17 As is apparent from the above, the primary judge was unable to decipher what the appellant relied upon as comprising "Attachment A".
18 However, the primary judge nonetheless did go on to consider why it was open for the Tribunal to find as it did on the basis of country information. The primary judge was correct to emphasise that it was the Tribunal's role to undertake a merits review of the appellant's claim. This role is different from the primary judge's role in undertaking judicial review. The primary judge's consideration of whether it was "open" for the Tribunal to do what it did was directed to addressing the appellant's claim of irrationality and legal unreasonableness. A high bar must be overcome when asserting a decision is irrational or legally unreasonable. A decision might be said to be illogical or irrational if only one conclusion is open on the evidence, or if the decision was simply not open on the evidence or there is no logical connection between the decision and the inferences or conclusions drawn: Minister for Immigration and Citizenship v SZMDS [2010] HCA 16; 240 CLR 611 at [135] per Crennan and Bell JJ. Where reasonable minds might differ about the outcome of, or justification for, the exercise of power, or where the outcome falls within the range of legally or factually justifiable outcomes, the exercise of power is not legally unreasonable simply because the Court disagrees, even emphatically, with the outcome or justification: Minister for Immigration and Border Protection v Stretton [2016] FCAFC 11; 237 FCR 1 at [92] per Wigney J.

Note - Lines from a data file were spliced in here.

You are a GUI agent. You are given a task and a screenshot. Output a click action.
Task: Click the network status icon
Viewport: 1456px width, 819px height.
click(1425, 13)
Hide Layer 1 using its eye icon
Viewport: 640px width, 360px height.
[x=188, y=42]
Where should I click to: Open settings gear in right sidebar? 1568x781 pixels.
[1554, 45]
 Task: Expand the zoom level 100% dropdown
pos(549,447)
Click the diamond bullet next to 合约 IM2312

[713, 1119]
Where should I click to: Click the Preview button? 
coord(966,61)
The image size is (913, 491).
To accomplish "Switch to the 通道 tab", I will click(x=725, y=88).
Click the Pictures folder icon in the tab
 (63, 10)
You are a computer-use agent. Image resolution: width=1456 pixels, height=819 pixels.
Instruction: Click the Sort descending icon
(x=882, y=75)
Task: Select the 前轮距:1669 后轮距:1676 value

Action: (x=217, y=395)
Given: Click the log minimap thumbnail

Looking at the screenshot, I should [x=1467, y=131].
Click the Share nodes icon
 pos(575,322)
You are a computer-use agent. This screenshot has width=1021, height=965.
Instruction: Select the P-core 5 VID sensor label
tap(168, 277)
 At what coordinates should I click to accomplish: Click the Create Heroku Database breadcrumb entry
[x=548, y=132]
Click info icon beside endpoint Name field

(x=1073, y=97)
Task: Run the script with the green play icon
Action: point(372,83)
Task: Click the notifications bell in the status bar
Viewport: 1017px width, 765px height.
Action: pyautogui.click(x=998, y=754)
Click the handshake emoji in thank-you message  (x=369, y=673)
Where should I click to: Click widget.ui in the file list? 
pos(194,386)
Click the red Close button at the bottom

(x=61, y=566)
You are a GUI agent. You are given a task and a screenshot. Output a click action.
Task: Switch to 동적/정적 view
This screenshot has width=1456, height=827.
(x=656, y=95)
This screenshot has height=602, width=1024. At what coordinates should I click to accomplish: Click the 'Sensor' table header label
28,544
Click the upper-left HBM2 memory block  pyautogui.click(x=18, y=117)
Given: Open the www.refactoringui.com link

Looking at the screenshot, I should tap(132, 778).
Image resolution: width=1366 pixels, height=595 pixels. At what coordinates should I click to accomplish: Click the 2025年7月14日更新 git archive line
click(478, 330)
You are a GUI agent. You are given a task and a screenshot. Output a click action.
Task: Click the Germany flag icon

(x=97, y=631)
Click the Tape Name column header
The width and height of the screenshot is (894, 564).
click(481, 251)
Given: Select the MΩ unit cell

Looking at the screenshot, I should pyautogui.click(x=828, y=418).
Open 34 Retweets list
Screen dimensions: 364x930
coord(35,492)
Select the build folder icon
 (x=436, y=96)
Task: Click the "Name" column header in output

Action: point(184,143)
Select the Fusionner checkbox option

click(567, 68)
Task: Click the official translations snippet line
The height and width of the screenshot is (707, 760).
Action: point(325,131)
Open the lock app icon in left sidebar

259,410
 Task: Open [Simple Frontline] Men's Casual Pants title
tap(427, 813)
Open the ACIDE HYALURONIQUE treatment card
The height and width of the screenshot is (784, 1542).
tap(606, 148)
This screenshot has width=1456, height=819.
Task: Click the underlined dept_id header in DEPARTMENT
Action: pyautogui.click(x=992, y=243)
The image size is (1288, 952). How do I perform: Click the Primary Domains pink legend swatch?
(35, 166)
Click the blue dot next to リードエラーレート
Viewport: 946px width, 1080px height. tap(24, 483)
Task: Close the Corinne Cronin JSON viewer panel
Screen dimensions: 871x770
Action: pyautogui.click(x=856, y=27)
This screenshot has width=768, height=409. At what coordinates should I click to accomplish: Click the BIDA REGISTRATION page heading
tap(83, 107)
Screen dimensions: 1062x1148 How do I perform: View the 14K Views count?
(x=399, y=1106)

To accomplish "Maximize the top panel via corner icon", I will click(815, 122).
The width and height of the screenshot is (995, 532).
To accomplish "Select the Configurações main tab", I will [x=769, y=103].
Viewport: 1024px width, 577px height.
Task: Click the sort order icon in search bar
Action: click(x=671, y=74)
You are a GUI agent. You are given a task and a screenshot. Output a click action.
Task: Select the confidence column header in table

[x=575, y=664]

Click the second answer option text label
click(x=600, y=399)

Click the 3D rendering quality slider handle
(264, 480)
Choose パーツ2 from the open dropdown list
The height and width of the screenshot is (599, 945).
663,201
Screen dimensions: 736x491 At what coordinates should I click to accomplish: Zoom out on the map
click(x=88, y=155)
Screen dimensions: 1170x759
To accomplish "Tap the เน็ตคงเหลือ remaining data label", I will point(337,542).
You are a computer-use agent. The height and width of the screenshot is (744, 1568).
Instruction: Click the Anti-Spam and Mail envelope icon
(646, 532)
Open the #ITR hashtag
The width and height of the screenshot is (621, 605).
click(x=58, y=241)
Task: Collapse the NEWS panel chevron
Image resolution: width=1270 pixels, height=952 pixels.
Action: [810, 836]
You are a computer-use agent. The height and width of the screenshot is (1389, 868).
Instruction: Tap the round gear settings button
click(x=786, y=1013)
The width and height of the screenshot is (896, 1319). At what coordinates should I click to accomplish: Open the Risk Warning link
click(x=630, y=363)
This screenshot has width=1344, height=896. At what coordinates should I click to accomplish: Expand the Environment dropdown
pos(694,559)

19 As formulated, ground one refers to evidence relied upon to provide foundation for the claim of illogicality and legal unreasonableness. At hearing, the appellant confirmed that "the evidence can be found in Attachments C, D, E, F, G and H" was a reference to attachments to the submission made on his behalf by Ms Meyer before the Tribunal, which contained country information regarding Malaysia, specifically information about criminal gangs and the underground economy, corruption, censorship, discrimination against impoverished Chinese Malaysians, domestic violence, and access to personal data by third parties. The appellant was asked at hearing whether there were any particular parts of those attachments which he wanted to draw the Court's attention to and he did not identify any. From my review of those attachments, there is nothing within them from which it could be argued that the primary judge's review of the Tribunal's findings, or the Tribunal's conclusions regarding country information, which were not open through the prism of illogicality or legal unreasonableness.
20 Lastly, the appellant filed short written submissions before the hearing with respect to ground one, which are extracted in their entirety:
With regard to ground one and the country information. My father is a gangster and part of a Chinese gang. The violent and corrupt behaviour of Chinese gangs is frequently mentioned in Malaysian press. I know that I couldn't ask for and receive the support from the Malaysian Police because of the corruption in the Police Force.
The memories of the violence of my childhood, particularly from my father, haunt me, and even now as a 25 year old, I really do genuinely fear for my safety if I return to Malaysia.
(Emphasis in original.)
21 As observed previously, it is not for this Court to determine for itself on the merits whether the appellant has a fear of harm if returned to Malaysia. The appellant did not allege with any specificity before the primary judge jurisdictional error with respect to the Tribunal's consideration of country information concerning the appellant's claim to fear harm from his father.
22 In any event, a review of the Tribunal's reasons revealed that it did consider country information relevant to the appellant's fear of harm arising from his father. For example, the Tribunal considered corruption (including involving politicians and the police) and the existence of gangs. However, the Tribunal was ultimately not satisfied that the appellant was at risk of harm from his father or his associates. I can discern no error in the Tribunal's reasons. It is a question of whether such findings were open to the Tribunal, which in this case, they were.